EXERCISE → Nothing but an exact copy of the data should be given.

————————

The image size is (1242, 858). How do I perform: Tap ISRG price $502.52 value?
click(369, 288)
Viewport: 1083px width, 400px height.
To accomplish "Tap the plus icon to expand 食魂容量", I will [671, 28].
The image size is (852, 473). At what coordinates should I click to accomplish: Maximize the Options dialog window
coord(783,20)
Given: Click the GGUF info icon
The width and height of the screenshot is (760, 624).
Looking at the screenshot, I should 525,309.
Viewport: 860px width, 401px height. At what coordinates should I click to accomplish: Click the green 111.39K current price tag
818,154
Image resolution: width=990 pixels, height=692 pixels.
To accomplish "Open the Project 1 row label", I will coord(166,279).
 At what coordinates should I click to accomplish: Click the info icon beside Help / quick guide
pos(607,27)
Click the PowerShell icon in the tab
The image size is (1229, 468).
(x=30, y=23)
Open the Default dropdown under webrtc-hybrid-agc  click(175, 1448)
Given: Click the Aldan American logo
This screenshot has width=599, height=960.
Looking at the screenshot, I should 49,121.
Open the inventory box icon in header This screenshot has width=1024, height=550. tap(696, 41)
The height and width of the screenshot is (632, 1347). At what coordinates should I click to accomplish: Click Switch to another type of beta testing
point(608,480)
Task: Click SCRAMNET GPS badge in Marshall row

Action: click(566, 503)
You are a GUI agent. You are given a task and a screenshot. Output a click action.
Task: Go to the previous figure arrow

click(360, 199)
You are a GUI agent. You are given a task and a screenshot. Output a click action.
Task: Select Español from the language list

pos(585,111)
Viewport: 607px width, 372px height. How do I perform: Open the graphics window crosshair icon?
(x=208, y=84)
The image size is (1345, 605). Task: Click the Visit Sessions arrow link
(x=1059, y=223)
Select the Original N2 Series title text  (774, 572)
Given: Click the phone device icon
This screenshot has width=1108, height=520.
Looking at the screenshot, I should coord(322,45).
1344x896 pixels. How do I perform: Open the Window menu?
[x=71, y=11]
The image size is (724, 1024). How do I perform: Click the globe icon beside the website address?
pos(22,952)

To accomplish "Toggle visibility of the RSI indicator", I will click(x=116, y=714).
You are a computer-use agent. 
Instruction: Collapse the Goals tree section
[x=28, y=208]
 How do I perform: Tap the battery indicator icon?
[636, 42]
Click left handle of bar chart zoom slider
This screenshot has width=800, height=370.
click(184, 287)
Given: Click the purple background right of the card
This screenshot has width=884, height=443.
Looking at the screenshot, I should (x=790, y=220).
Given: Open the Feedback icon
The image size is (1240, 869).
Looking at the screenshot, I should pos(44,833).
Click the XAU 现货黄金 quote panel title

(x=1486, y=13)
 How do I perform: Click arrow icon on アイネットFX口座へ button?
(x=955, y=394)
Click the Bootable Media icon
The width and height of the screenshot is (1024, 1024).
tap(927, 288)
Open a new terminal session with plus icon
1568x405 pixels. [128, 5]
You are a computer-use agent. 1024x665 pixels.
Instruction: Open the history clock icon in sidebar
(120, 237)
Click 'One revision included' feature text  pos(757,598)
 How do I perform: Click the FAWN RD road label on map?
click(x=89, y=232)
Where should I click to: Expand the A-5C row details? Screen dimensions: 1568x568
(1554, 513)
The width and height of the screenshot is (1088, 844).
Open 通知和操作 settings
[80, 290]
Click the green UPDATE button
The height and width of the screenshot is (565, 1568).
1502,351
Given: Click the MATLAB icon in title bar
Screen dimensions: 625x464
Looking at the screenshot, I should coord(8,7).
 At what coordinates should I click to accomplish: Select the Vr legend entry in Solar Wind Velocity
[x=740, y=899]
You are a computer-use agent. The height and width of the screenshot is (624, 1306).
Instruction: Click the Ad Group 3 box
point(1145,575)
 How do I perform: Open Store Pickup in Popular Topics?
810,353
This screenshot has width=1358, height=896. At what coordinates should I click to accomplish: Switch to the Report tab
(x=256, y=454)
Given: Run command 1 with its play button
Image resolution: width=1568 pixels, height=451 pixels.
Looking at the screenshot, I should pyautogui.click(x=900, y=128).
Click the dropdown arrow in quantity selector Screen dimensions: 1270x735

————————

TASK RESULT →
The image size is (1242, 858). How do I perform: Tap ISRG price $502.52 value?
click(369, 288)
Viewport: 1083px width, 400px height.
To accomplish "Tap the plus icon to expand 食魂容量", I will [671, 28].
The image size is (852, 473). At what coordinates should I click to accomplish: Maximize the Options dialog window
coord(783,20)
Given: Click the GGUF info icon
The width and height of the screenshot is (760, 624).
Looking at the screenshot, I should 525,309.
Viewport: 860px width, 401px height. At what coordinates should I click to accomplish: Click the green 111.39K current price tag
818,154
Image resolution: width=990 pixels, height=692 pixels.
To accomplish "Open the Project 1 row label", I will coord(166,279).
 At what coordinates should I click to accomplish: Click the info icon beside Help / quick guide
pos(607,27)
Click the PowerShell icon in the tab
The image size is (1229, 468).
(x=30, y=23)
Open the Default dropdown under webrtc-hybrid-agc  click(175, 1448)
Given: Click the Aldan American logo
This screenshot has width=599, height=960.
Looking at the screenshot, I should 49,121.
Open the inventory box icon in header This screenshot has width=1024, height=550. tap(696, 41)
The height and width of the screenshot is (632, 1347). At what coordinates should I click to accomplish: Click Switch to another type of beta testing
point(608,480)
Task: Click SCRAMNET GPS badge in Marshall row

Action: click(566, 503)
You are a GUI agent. You are given a task and a screenshot. Output a click action.
Task: Go to the previous figure arrow

click(360, 199)
You are a GUI agent. You are given a task and a screenshot. Output a click action.
Task: Select Español from the language list

pos(585,111)
Viewport: 607px width, 372px height. How do I perform: Open the graphics window crosshair icon?
(x=208, y=84)
The image size is (1345, 605). Task: Click the Visit Sessions arrow link
(x=1059, y=223)
Select the Original N2 Series title text  (774, 572)
Given: Click the phone device icon
This screenshot has width=1108, height=520.
Looking at the screenshot, I should coord(322,45).
1344x896 pixels. How do I perform: Open the Window menu?
[x=71, y=11]
The image size is (724, 1024). How do I perform: Click the globe icon beside the website address?
pos(22,952)

To accomplish "Toggle visibility of the RSI indicator", I will click(x=116, y=714).
You are a computer-use agent. 
Instruction: Collapse the Goals tree section
[x=28, y=208]
 How do I perform: Tap the battery indicator icon?
[636, 42]
Click left handle of bar chart zoom slider
This screenshot has width=800, height=370.
click(184, 287)
Given: Click the purple background right of the card
This screenshot has width=884, height=443.
Looking at the screenshot, I should (x=790, y=220).
Given: Open the Feedback icon
The image size is (1240, 869).
Looking at the screenshot, I should pos(44,833).
Click the XAU 现货黄金 quote panel title

(x=1486, y=13)
 How do I perform: Click arrow icon on アイネットFX口座へ button?
(x=955, y=394)
Click the Bootable Media icon
The width and height of the screenshot is (1024, 1024).
tap(927, 288)
Open a new terminal session with plus icon
1568x405 pixels. [128, 5]
You are a computer-use agent. 1024x665 pixels.
Instruction: Open the history clock icon in sidebar
(120, 237)
Click 'One revision included' feature text  pos(757,598)
 How do I perform: Click the FAWN RD road label on map?
click(x=89, y=232)
Where should I click to: Expand the A-5C row details? Screen dimensions: 1568x568
(1554, 513)
The width and height of the screenshot is (1088, 844).
Open 通知和操作 settings
[80, 290]
Click the green UPDATE button
The height and width of the screenshot is (565, 1568).
1502,351
Given: Click the MATLAB icon in title bar
Screen dimensions: 625x464
Looking at the screenshot, I should coord(8,7).
 At what coordinates should I click to accomplish: Select the Vr legend entry in Solar Wind Velocity
[x=740, y=899]
You are a computer-use agent. The height and width of the screenshot is (624, 1306).
Instruction: Click the Ad Group 3 box
point(1145,575)
 How do I perform: Open Store Pickup in Popular Topics?
810,353
This screenshot has width=1358, height=896. At what coordinates should I click to accomplish: Switch to the Report tab
(x=256, y=454)
Given: Run command 1 with its play button
Image resolution: width=1568 pixels, height=451 pixels.
Looking at the screenshot, I should pyautogui.click(x=900, y=128).
Click the dropdown arrow in quantity selector Screen dimensions: 1270x735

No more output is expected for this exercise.